This post also contains affiliate links to some products and services we think you’ll find interesting. We may earn a small commission should you choose to buy through them, though never at any extra cost to yourself.
Where else can you get paid to talk about your favourite things, after all?
Whatever your aims are when it comes to monetization, I’m going to cover all of the options in this article. Here, you’ll learn about the many different ways you can make money from a podcast.
Bear in mind, as with nearly any way you can make a living, this is a long game. You’ve probably heard a lot about big-name podcasters earning big chunks of cash. In the vast majority of cases, though, they’ve been at this a long time… OR, they came to podcasting with an established audience already.
Don’t let that put you off, though. With the right approach, it’s totally possible to start making a bit of income within the first six months and build that to something greater over a year and beyond.
Let’s get to it! Read on, or watch the video version below.
What to Have in Place BEFORE Trying to Make Money From a Podcast
I know, I know, you want to get to the cash. But you’ll only get there if you think of these first. Here are the three big factors we came up with which determine whether you’ll be able to make money from your podcast:
- Presentation, Delivery, & Performance
- Building Relationships & Community
Are you being “the best you?” Is your content and your podcast sustainable?
Get this right, and you’ll have the opportunity to profit, not just financially, but from relationships and by making a difference in people’s lives.
2. Presentation, Delivery, & Performance
How do you come across when you are behind the microphone? You can have the best topic and message in the world, but if the listener is bored, they either won’t care, or won’t listen.
This doesn’t mean you should act like someone else, but be aware that in audio, your body language is channelled through your voice and your vocal inflexions. Audiences are drawn to passion and enthusiasm, so make sure that comes across in your presentation, and always strive to improve your performance.
Remember, we’ve got a course on podcast presentation skills by pro voice coach, Donald Pirie, inside our Academy.
3. Building Relationships & Community
It’s often said that if you don’t have time to build a community, then you don’t have time to do a podcast.
Audiences are galvanised by interactions and conversations, not only with you as the podcast host, but with other listeners who share a passion for your topic. If you have no community and no interactions, then it isn’t a conversation, and you are just talking at your audience and not with them.
People want to feel involved, and if you give them that, they will like you all the more for it. They will trust you more, and they will strive to support you.
How to Choose a Method of Podcast Monetization
Firstly, ask yourself what your strengths are.
- a teacher?
- a coach?
- a thought leader?
- a performer?
- a creator?
What kind of podcast do you do?
What is your topic, and who is your audience?
These are all relevant questions to the various podcast monetization options available to you.

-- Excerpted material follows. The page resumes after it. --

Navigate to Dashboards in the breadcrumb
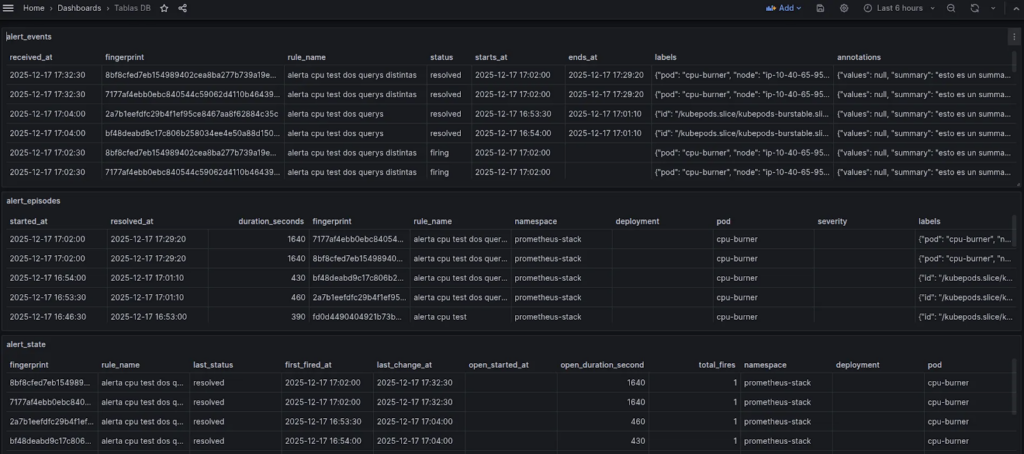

Once you know where you excel, you’ll be much better placed to choose the method that suits you below.
How to Make Money From a Podcast – Your Options
Let’s assume you’ve satisfied the requirements above – you know you’re creating something great, and you’ve thought about your strengths.
There are a few different options available to you. You can try as few or as many of them as you like, though it’s arguably better to focus on fewer and do them well rather than spread yourself too thin.
Besides, some of these methods will suit your show and your content much more than others.
So let’s dive into these 12 tried and tested ways of how to make money from a podcast…
If you like to teach others the nuts and bolts of your subject matter, then this could be the method for you.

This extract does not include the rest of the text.